Aim of the exercise:
Look through the material below and count the lines that hold "height". Give that number by itself.

Supplied records:
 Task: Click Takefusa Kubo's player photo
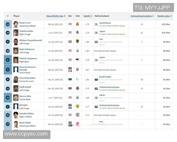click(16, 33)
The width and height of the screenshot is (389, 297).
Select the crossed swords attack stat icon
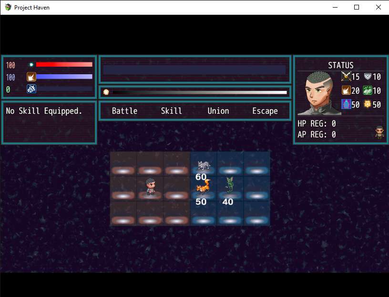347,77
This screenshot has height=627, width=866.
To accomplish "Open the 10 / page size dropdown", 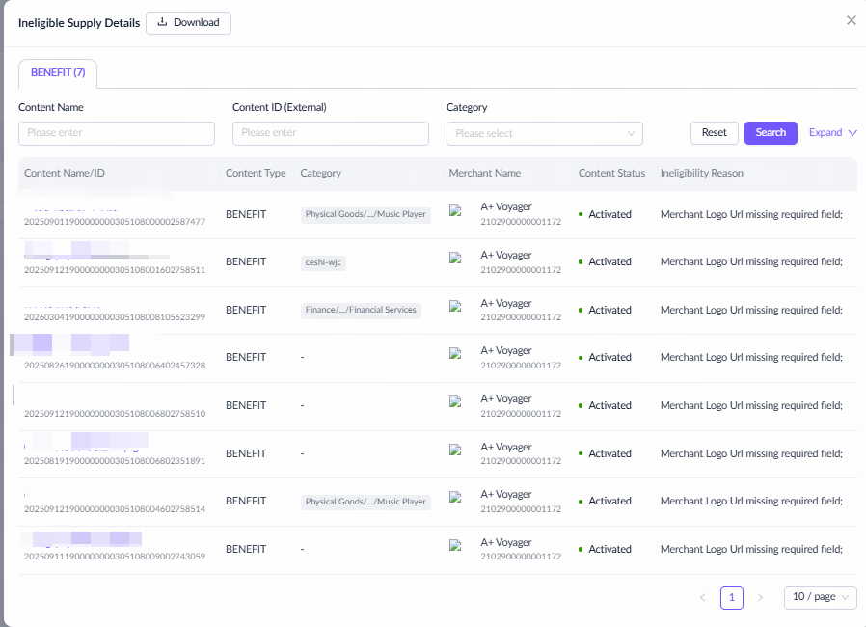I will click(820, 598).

Result of the exercise:
2